Prof. Fredrik Sävje works on theoretical methodology and causal inference in the social sciences in general, and political science in particular. His work tends to be theoretical, focusing on describing the behavior of methods with precise and provably correct statements under known scope conditions, often with an eye towards foundational questions. Yet, his work is closely inspired by problems or questions in applied empirical practice, and is motivated by interactions with applied researchers. Prof. Sävje’s recent research concerns randomized experiments, with a particular focus on interference between experimental subjects and on experimental design.

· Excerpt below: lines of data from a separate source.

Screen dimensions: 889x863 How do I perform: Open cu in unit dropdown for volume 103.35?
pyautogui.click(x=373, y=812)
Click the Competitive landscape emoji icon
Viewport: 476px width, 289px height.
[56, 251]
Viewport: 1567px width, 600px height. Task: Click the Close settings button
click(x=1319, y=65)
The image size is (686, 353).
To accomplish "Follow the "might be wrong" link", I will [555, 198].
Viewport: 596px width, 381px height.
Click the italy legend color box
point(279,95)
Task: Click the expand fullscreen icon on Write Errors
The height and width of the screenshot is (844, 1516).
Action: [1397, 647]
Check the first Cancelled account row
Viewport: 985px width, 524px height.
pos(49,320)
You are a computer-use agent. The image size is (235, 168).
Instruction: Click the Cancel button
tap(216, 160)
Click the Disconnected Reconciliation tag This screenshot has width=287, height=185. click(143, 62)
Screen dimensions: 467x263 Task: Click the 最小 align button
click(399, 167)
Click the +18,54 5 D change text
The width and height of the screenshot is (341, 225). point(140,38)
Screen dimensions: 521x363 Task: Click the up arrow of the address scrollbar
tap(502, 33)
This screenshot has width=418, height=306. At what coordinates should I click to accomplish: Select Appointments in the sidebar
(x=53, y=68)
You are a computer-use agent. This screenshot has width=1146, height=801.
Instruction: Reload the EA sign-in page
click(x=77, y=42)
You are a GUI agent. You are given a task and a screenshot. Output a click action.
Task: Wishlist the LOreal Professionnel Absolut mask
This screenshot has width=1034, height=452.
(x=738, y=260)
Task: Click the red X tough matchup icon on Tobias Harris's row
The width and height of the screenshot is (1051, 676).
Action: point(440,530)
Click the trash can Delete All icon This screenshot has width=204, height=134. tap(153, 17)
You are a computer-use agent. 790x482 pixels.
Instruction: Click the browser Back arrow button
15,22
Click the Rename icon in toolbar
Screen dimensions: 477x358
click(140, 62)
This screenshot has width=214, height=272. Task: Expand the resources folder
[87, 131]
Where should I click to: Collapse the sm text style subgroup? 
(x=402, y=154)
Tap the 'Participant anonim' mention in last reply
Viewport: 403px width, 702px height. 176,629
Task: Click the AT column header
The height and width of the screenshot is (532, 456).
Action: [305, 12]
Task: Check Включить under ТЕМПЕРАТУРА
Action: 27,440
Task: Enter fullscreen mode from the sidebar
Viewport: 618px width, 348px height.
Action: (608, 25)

What do you do with data science?
My work is currently focusing on methodology for randomized experiments. My main focus is so-called interference, which is when experimental units interact with each other during the experiment. The conventional approach to analyzing experiments assumes that no such interactions occur. However, interactions are commonplace in the social and medical sciences. For example, it is not reasonable to assume that information does not spread between participants when a political scientist investigates the effect of an informational campaign on voting behavior. Similar, it is not reasonable to assume that a virus does not spread between participants in a vaccine trial. In my work, I develop frameworks and methods that allow researchers to conduct studies when such interactions occur. This work tends to be foundational in nature in that it often require an overhaul of conventional frameworks (not only methods and approaches). Beyond my main interest, I’m working on other methodological questions related to randomized experiments (e.g., experimental design) and causal inference more generally.